Przez cały 2020 rok opisywałem tu miesiąc po miesiącu wyniki osiągane w sklepie internetowym. Od powstania, aż po jego pierwsze urodziny.

Pokazywałem wydatki i przychody. Omawiałem wykonane działania marketingowe. Wskazywałem słabe strony i elementy, które przynosiły korzyści.

Cały ten “eksperyment” miał pokazać, jak z małym budżetem (5 000 zł na start), rozbujać sklep, pracując jedynie “po godzinach”.

Cały 2020 rok zamknięty został z wynikiem 291 zamówień i przychodem w wysokości 19 979,60 zł. Szczegóły znajdziesz w tym podsumowaniu.

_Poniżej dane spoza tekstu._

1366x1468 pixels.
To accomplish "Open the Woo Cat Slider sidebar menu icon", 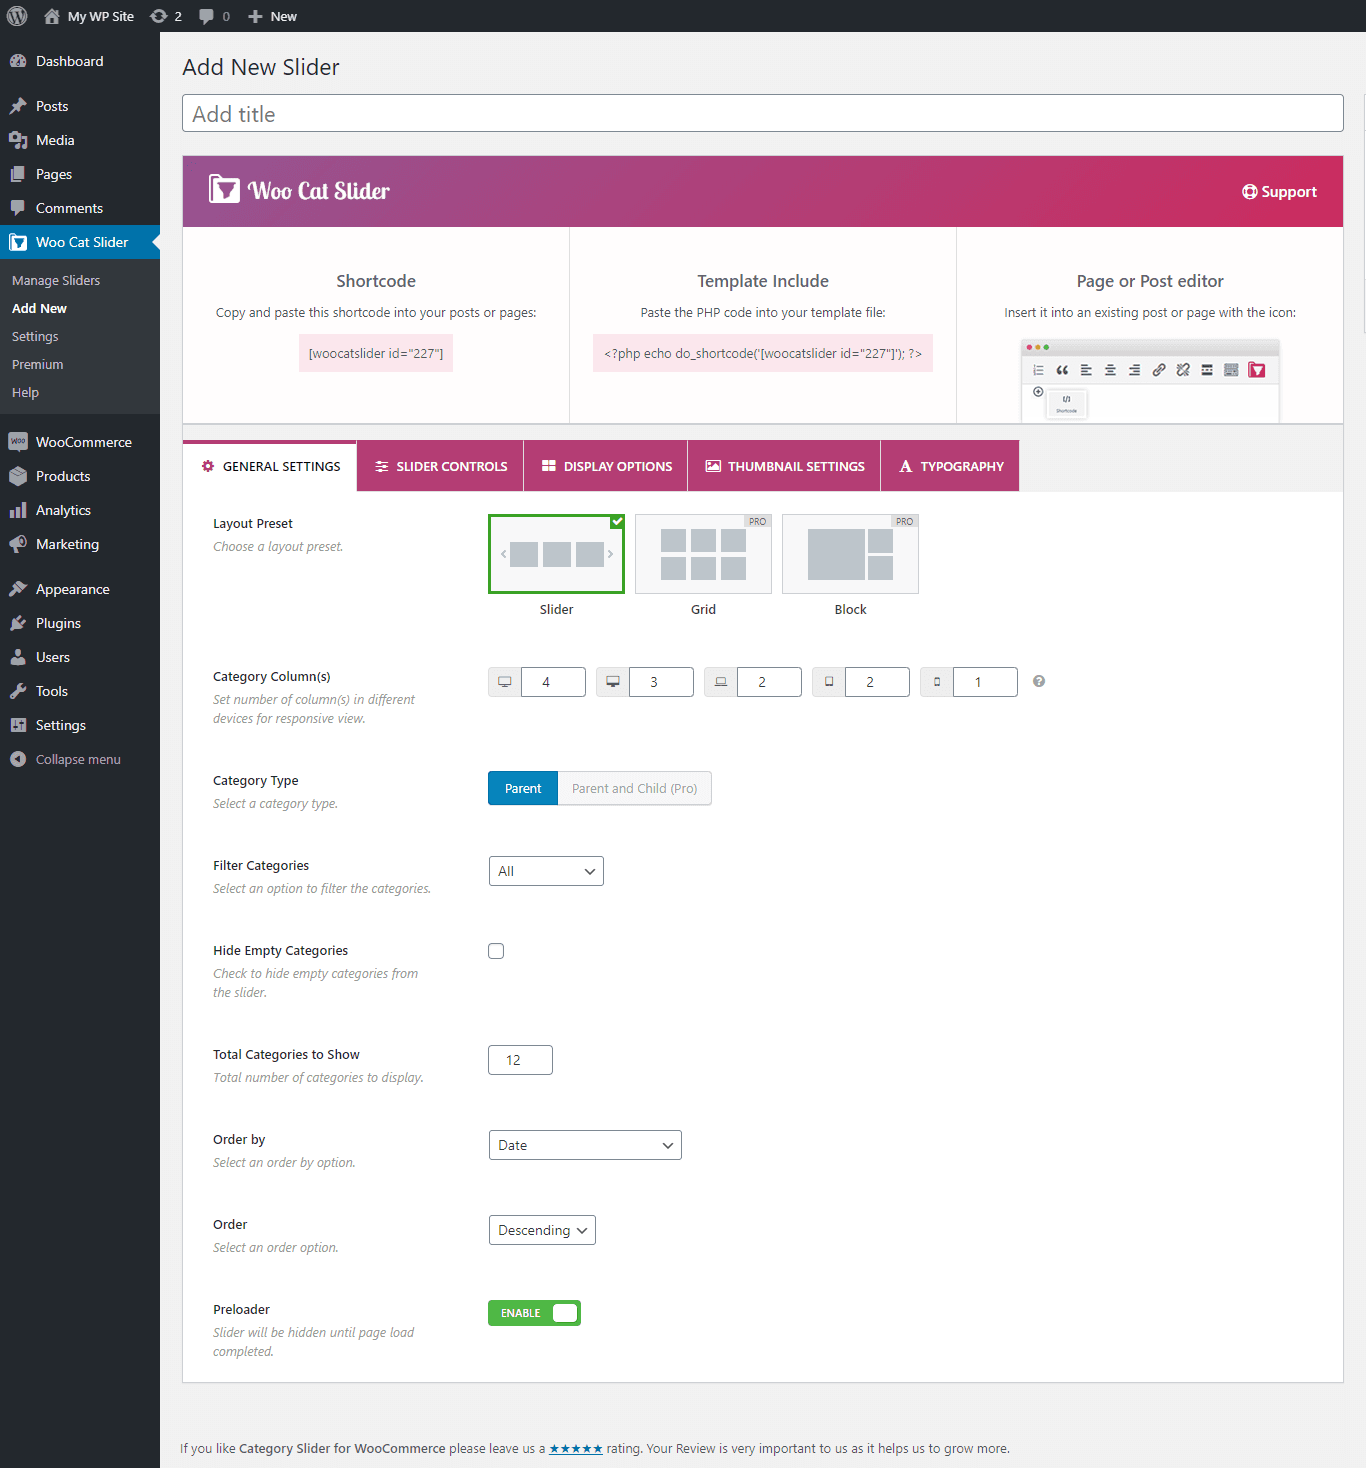I will 18,242.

Pora sprawdzić co było dalej, czyli jak wyglądał rok 2021.

Ale najpierw muszę coś wyjaśnić…

Sprzedałem sklep!

W podsumowaniu 2020 pisałem o planach na kolejne 12 miesięcy związanych ze sklepem. Jeden ze scenariuszy przewidywał sprzedaż całego sklepu.

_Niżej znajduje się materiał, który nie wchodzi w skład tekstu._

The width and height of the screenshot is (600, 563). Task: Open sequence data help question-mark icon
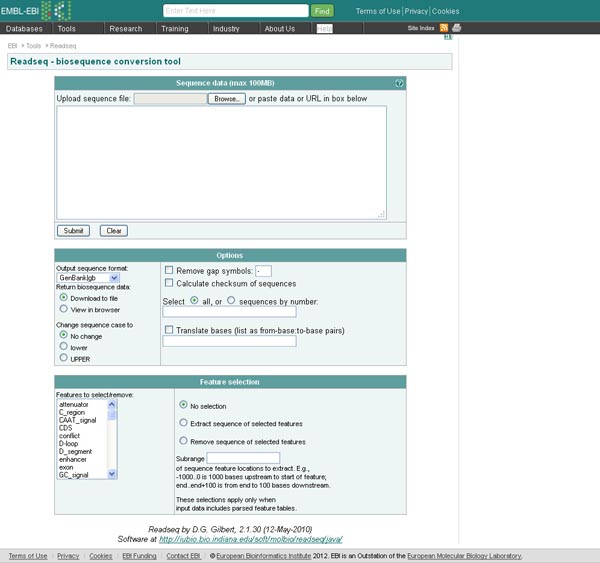click(399, 84)
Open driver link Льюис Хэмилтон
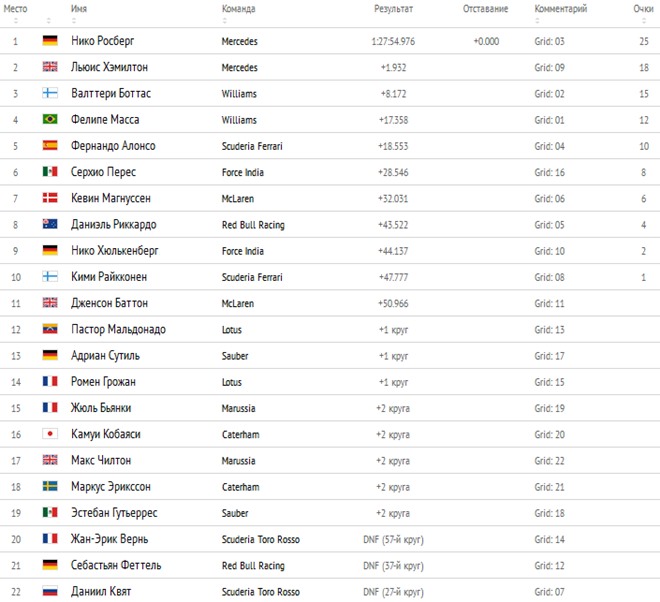 click(x=109, y=67)
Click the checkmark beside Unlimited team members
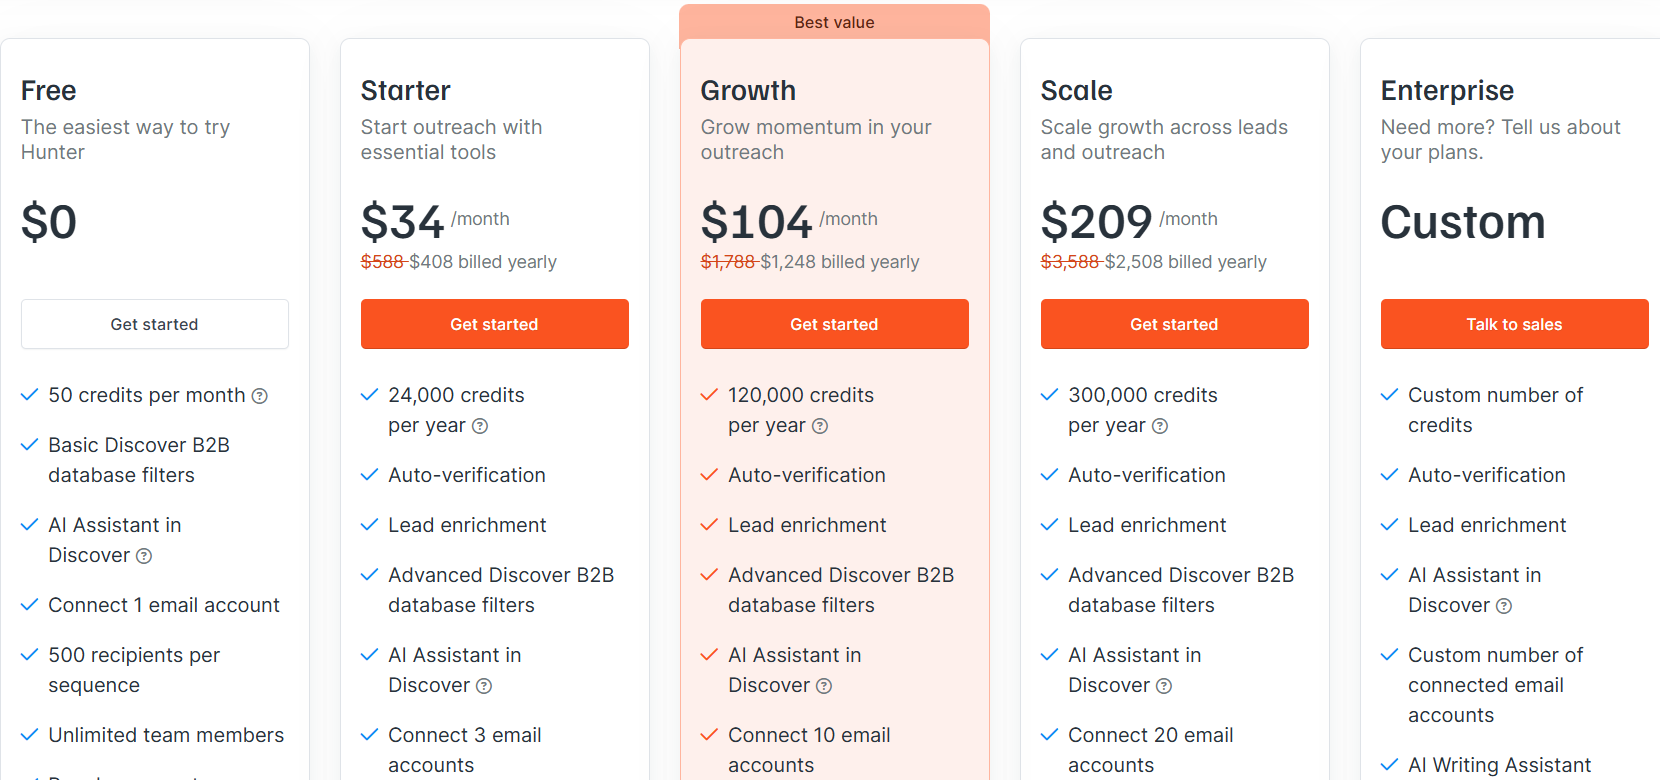1660x780 pixels. [29, 733]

Nie musiałem długo czekać. Niemal od razu po publikacji tamtego artykułu odezwał się do mnie Marcin z propozycją. Wymieniliśmy dosłownie kilka maili i bardzo szybko się dogadaliśmy.

I tak, ostatniego dnia stycznia dokonaliśmy transakcji. W ten sposób Marcin i Małgosia (żona Marcina) zostali nowymi właścicielami sklepu Szafa Babci Stasi.

W trakcie i po całej transakcji rozmawialiśmy jeszcze odnośnie tego, jak widzę prowadzenie sklepu, co miałem zaplanowane itd. Ale ostatecznie to wspomniany wcześniej duet wziął sklep na własne barki i o ich osiągnięciach będzie mowa w dalszej części.

Zamówienia i przychody w 2021

Jak wyglądał rok 2021 w sklepie?

Zacznijmy od podsumowań liczbowych.

W całym 2021 roku do sklepu wpadło 515 zamówień, a przychód wyniósł 32 843,10 zł.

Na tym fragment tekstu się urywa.